La lectura del mismo se había hecho a puerta cerrada en una sesión a la que la prensa no tuvo acceso.

"Los demandantes son homosexuales, pero su homosexualidad no es un obstáculo para educar al niño y para hacerlo tan feliz como cualquier otro", afirmó.

El estadounidense Gordon Lake y su marido, el español Manuel Valero, llevaban meses enfrentados judicialmente con la madre portadora tailandesa, Patita Kusonrang, a la que recurrieron para la concepción de su hija Carmen, de 15 meses.

Ante la negativa de Kusonrang a firmar los papeles necesarios para salir del país con la niña, los hombres la denunciaron, alegando que había cambiado de opinión y se había negado a firmar cuando supo que eran homosexuales.

"Estamos muy felices de que termine esta pesadilla", declaró Valero emocionado a la salida del tribunal.

La pareja tiene otro hijo, que nació en la India con la misma técnica de fecundación y que permanece en España al cuidado de su tía.

El caso ha reavivado las tensiones en Tailandia, país acusado de ambigüedad en materia de legislación sobre vientres de alquiler, un comercio muy lucrativo.

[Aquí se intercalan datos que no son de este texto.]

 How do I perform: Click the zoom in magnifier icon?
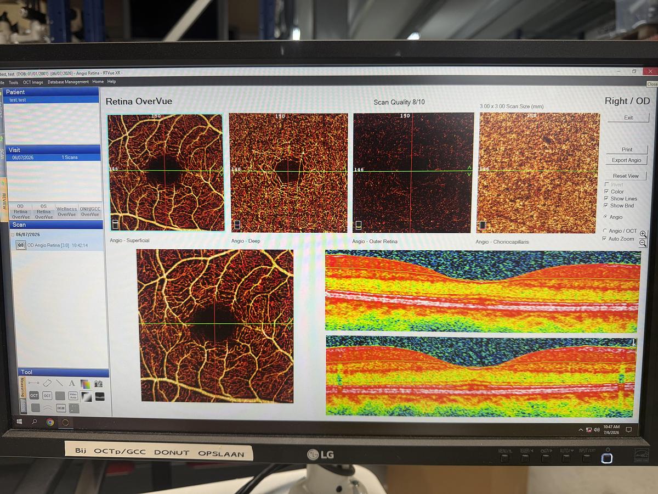coord(643,234)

En febrero de 2015, tras varios escándalos, se aprobó una ley que prohibía a los extranjeros recurrir a este método de inseminación con madres de alquiler tailandesas. La historia que desencadenó la aprobación de la nueva legislación fue el abandono de un bebé con síndrome de Down por parte de una pareja australiana, que solo aceptó quedarse con la hermana del niño, su gemela, nacida sin la enfermedad.